Background information
- Born: San Diego, California, United States
- Occupations: Musician, singer-songwriter
- Instruments: Vocals, piano
- Years active: 2008–present
- Labels: SonyRED
- Website: danielletaylormusic.com

= Danielle Taylor (musician) =

American singer-songwriter

Danielle Taylor is an American singer-songwriter who has recorded two EPs (Don't Turn On The Light and The Chase) and one solo album titled, 1440. She has worked with former SVP of Epic Records, Don Grierson and has recorded with Grammy winner, Erich Talaba. Her second AC/pop record, "The Chase", was released through SonyRED on March 31, 2015, and was signed to several licensing deals including (TLC, OWN, E!TV, Oxygen, VH1, Showtime, The Discovery Channel Network and MTV). Her most recent issue, 1440, was self released on August 6, 2016, and later added to SiriusXM in November that same year. Taylor currently lives in Riverside, California, and tours up and down the Pacific Coast year round, regularly serving as direct support to nationally recognized and award-winning artists.

== Early life ==
Danielle Taylor was born in San Diego, California and is the oldest of three daughters. Her parents encouraged her to learn music at an early age. By the time she was eight, Taylor was singing in the Fletcher Hills Elementary School choir and was taking lessons on the clarinet for classical performance. In 1995, Taylor's family moved from San Diego to Granada Hills, where she attended Patrick Henry Middle School. She joined the school band and was referred to College of the Canyons' Youth Philharmonic directed by Robert Lawson (her later professor and Music Department chair at Ventura College). Taylor then attended Granada Hills High School; joining the Highlander Band, with whom she later performed at the 2002 Paralympics.

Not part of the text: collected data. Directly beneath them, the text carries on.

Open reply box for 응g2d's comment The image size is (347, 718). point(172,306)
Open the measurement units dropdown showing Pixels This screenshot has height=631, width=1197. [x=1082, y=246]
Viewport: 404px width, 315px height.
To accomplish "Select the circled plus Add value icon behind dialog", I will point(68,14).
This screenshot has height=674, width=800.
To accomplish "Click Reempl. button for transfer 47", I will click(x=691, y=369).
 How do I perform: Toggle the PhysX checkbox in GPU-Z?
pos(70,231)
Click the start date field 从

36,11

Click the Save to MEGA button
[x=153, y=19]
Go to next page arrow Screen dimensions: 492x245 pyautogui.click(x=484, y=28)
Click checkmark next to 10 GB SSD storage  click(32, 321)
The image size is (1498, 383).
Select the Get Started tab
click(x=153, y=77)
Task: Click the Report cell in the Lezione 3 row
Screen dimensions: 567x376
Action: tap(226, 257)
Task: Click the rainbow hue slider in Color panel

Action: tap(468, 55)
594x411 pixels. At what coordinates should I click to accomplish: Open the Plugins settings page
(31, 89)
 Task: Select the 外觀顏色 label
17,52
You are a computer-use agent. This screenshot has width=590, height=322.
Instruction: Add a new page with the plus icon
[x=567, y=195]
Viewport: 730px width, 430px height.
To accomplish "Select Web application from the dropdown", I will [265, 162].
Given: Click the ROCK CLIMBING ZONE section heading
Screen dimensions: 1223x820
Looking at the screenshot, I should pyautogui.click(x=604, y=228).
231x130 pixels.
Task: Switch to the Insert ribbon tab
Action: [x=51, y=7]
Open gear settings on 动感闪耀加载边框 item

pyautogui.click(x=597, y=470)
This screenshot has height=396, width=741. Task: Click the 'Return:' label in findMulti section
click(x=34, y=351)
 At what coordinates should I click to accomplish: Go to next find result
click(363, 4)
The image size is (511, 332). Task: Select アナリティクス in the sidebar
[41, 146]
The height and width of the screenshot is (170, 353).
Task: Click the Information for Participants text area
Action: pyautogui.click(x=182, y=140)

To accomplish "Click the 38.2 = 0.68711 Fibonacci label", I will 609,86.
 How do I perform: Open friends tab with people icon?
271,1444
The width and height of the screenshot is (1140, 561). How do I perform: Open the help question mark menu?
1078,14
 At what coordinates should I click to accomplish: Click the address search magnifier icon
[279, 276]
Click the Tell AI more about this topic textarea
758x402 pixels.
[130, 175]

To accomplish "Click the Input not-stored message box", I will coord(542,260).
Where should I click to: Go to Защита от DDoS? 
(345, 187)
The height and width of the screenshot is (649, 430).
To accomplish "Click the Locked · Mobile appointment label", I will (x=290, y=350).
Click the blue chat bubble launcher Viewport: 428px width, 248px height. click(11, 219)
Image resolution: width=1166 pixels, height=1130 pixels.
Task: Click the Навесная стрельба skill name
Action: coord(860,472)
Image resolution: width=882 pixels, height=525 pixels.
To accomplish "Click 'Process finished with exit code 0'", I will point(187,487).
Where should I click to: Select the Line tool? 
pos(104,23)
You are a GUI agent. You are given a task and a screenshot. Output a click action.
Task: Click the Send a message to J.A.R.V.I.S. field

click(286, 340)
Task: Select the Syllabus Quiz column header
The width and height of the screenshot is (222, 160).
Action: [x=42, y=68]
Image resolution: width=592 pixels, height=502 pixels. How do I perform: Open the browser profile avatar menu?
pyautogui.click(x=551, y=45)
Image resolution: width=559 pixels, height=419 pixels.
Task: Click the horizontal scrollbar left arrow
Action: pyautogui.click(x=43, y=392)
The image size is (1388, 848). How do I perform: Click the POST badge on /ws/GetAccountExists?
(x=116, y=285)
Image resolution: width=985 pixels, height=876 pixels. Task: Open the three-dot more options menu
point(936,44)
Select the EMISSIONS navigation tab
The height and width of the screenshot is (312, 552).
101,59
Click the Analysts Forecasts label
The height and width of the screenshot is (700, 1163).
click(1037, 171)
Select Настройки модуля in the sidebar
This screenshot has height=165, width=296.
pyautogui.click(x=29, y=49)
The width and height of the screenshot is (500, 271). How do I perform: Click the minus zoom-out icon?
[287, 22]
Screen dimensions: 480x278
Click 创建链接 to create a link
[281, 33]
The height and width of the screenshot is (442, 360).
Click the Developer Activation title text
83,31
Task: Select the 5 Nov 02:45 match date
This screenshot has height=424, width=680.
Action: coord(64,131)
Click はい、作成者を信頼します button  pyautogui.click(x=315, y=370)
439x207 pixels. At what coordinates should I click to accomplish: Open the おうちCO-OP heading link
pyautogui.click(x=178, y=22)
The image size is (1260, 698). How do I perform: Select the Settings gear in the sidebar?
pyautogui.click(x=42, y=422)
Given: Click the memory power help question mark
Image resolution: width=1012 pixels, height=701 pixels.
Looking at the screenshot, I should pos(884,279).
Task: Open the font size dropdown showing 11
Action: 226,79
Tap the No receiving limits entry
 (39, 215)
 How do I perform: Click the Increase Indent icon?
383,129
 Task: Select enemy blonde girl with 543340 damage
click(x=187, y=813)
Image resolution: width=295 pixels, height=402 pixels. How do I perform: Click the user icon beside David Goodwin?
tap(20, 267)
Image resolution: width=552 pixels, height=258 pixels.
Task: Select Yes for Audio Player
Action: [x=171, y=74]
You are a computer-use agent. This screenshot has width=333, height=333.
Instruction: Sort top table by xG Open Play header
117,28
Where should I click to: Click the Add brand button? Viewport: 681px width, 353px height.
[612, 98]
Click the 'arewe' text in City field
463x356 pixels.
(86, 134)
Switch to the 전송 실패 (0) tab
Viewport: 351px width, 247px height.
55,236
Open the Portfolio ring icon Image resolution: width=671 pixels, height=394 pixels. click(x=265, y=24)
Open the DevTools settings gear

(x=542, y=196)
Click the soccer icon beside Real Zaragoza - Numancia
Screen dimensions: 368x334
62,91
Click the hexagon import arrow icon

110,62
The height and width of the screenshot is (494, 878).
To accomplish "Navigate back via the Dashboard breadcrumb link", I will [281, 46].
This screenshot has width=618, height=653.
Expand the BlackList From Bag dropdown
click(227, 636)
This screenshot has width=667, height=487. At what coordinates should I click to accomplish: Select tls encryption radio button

The day following her high school graduation, Taylor left home due to rising tensions with her mother. Though she continued to pursue studies with the clarinet at California State University, Northridge and later Pierce Community College, she struggled to balance work and school and subsequently quit her full-time job. Struggling to make ends meet, she found herself unemployed and eventually homeless. Taylor lived in her car, struggling to find solid ground for five months. With no discernible direction, she moved North to Ventura, California and enrolled into the music program at Ventura Community College where she again encountered Robert Lawson. With Lawson's guidance, Taylor continued her efforts as a clarinetist – rejoining the College of the Canyon Philharmonic as first chair.

Over the next year, Taylor again failed to balance work and school and so, with only an Associates degree, she dropped out of college, dropping music along with it.

== Career ==
=== 2005–08: Career beginnings ===
Taylor floundered, working the occasional odd job until she connected with an employee at Silver Star Mercedes-Benz, who helped her secure employment in their internet department. It was in this unassuming job that Taylor would again find her passion for music. She began to lament about her desire to get back into it, only this time, as a singer. A co-worker knew a producer named Dennis Weber who agreed to meet with Taylor and chat about the music business and her possible place in it. Following this meeting, she decided to take up a new instrument and try her hand at songwriting.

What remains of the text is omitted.